Si pensi ai luoghi e allo spazio del film; principalmente la storia si svolge tra il Bates Motel e la minacciosa dimora dove Norman vive con la madre. Questo concorre a rendere l'azione ancor più soffocante per lo spettatore e soffocata per i protagonisti. Il mistero è lì, avvolto in quei due edifici, ma nessuno riesce a venirne a capo.

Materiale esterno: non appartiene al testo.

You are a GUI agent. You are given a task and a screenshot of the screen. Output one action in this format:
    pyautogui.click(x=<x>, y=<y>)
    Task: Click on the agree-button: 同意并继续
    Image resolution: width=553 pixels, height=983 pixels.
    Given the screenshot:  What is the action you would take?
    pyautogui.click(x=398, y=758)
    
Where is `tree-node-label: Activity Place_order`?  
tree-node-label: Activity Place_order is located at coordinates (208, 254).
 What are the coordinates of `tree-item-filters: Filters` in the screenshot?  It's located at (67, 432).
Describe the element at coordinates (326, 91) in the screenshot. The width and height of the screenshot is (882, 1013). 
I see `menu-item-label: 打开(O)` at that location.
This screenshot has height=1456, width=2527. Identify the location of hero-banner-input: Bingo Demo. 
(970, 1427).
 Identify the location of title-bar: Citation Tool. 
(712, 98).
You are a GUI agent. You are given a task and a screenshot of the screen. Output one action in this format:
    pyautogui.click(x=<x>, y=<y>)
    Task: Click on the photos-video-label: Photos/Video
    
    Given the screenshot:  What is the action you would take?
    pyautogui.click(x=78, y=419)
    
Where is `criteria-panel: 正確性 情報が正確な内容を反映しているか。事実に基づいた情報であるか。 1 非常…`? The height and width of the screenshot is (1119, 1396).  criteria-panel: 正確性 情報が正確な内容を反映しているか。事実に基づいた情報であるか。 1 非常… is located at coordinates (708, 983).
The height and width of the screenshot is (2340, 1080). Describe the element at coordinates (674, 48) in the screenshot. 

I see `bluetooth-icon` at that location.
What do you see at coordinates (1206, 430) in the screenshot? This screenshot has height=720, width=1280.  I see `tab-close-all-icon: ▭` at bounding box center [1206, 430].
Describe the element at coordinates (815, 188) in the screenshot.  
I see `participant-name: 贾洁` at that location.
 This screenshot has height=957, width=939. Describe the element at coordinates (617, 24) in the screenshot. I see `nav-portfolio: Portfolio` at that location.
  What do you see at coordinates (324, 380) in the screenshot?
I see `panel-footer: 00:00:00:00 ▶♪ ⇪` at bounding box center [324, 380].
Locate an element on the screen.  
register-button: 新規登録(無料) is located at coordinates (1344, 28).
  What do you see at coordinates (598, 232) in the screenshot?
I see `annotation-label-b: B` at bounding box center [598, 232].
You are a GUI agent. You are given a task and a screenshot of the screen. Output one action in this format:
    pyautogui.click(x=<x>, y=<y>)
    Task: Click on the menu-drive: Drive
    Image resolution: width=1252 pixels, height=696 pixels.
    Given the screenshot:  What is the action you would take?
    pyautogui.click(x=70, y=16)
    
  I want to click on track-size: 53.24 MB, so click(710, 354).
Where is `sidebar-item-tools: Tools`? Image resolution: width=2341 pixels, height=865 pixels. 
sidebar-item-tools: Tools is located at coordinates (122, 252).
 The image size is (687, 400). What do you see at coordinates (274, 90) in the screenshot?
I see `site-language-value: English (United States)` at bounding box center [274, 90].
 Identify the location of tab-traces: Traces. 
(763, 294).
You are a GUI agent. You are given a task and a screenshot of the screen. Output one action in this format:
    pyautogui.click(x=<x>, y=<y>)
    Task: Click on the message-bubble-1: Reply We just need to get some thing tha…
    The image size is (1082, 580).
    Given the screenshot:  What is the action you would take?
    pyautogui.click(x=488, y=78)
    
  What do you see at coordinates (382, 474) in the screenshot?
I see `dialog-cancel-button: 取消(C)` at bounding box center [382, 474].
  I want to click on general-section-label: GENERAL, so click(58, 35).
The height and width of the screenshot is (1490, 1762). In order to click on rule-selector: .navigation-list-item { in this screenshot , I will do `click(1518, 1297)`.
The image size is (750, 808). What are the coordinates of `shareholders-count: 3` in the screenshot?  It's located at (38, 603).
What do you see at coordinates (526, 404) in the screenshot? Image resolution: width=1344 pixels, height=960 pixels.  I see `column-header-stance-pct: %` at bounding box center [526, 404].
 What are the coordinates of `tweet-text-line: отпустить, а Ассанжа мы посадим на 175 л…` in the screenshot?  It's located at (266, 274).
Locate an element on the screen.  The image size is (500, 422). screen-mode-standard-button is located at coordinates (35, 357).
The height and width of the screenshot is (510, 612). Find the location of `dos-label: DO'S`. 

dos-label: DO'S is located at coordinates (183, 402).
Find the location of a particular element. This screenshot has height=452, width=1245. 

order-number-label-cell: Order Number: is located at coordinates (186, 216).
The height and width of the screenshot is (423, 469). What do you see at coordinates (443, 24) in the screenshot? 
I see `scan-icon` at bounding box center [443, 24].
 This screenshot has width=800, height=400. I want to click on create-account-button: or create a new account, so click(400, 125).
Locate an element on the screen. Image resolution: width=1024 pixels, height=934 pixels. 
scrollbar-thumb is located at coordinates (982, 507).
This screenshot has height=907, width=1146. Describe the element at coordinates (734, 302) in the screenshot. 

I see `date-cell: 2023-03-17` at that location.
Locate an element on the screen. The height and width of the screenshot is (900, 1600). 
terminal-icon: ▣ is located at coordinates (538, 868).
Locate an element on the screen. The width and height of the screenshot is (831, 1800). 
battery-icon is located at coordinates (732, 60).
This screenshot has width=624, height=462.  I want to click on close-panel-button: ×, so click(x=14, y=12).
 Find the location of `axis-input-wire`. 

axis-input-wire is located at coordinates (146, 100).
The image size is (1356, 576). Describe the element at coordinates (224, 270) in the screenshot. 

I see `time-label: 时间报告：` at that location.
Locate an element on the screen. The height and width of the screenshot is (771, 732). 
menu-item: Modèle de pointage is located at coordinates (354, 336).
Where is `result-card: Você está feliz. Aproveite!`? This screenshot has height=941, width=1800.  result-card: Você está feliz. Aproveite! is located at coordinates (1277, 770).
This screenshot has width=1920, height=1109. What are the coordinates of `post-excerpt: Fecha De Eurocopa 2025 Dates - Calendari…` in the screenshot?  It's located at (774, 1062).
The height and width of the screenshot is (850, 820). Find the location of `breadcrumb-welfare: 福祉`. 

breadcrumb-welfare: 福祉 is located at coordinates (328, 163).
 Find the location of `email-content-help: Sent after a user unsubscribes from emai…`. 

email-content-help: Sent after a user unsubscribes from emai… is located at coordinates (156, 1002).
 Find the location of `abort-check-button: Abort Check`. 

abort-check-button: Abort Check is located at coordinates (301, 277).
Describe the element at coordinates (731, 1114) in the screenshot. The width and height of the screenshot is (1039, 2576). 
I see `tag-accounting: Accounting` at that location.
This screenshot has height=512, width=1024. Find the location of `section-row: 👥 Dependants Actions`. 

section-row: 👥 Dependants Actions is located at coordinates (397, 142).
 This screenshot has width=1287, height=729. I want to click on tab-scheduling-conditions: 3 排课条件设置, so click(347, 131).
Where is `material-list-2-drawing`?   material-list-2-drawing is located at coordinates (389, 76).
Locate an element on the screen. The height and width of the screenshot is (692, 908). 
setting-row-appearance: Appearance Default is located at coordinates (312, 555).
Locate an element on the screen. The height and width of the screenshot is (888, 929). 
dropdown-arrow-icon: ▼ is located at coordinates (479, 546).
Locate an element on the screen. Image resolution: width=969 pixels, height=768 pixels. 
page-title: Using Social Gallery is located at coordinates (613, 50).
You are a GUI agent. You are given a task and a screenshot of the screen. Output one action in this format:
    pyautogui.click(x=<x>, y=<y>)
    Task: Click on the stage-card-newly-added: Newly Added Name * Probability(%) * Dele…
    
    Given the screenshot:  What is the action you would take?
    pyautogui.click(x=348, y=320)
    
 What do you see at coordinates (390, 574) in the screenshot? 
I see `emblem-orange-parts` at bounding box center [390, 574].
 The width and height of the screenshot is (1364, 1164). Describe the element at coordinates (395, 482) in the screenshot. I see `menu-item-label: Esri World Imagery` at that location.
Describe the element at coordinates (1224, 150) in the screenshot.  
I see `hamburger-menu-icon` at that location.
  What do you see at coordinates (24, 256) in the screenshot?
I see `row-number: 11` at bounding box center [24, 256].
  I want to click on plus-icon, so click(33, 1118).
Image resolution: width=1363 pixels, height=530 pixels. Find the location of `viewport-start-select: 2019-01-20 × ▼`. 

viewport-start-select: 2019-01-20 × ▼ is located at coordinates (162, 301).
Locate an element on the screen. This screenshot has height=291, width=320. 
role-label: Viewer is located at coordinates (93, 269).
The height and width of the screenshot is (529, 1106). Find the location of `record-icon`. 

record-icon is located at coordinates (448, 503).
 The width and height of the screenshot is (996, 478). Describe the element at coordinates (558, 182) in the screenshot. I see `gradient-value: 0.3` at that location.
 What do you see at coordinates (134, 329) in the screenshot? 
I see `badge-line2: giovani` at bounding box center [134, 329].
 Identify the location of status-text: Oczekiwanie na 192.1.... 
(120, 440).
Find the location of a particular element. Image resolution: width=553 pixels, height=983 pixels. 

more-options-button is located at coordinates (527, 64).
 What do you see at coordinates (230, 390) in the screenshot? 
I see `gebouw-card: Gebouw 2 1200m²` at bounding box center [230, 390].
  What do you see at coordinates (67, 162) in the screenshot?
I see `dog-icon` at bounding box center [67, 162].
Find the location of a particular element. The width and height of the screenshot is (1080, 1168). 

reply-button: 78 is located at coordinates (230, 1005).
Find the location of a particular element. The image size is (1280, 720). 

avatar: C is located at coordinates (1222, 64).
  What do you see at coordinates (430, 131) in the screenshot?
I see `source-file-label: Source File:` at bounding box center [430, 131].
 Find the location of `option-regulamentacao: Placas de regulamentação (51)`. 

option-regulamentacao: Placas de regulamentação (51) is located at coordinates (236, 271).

La regia di Hitchcock è poi quanto di più alto vi sia; come non citare la famosa sequenza della doccia ormai entrata a far parte dell'immaginario collettivo. Dopo la visione di Psyco, quel dettaglio dell'occhio immobile, da cui la mdp si allontana gradualmente, rimane nella mente dello spettatore per giorni. Anche la sequenza dell'assassinio del detective Arbogast, con quella virtuosa inquadratura in plongeè, denota le assolute finezze registiche di Hitchcock.
La grandezza di Psyco sta quindi nell'importanza data ad ogni elemento che va a comporre il testo filmico: gli innovativi titoli di testa realizzati dal maestro Saul Bass, l'angosciante e stridente leitmotiv dell'assassino, composto da Bernard Hermann e la grande prova recitativa di un cast perfetto, su cui spicca ovviamente Anthony Perkins, volto di uno dei personaggi più temibili mai visti sul grande schermo.
Dopo 53 anni, la pellicola del genio Hitchcock, è rimasta immune ai numerosi mutamenti visti nel tempo dall'universo cinematografico. Psyco non risente del passare degli anni perché è immortale come ogni capolavoro.
Lo era IERI. Lo è OGGI e lo sarà DOMANI.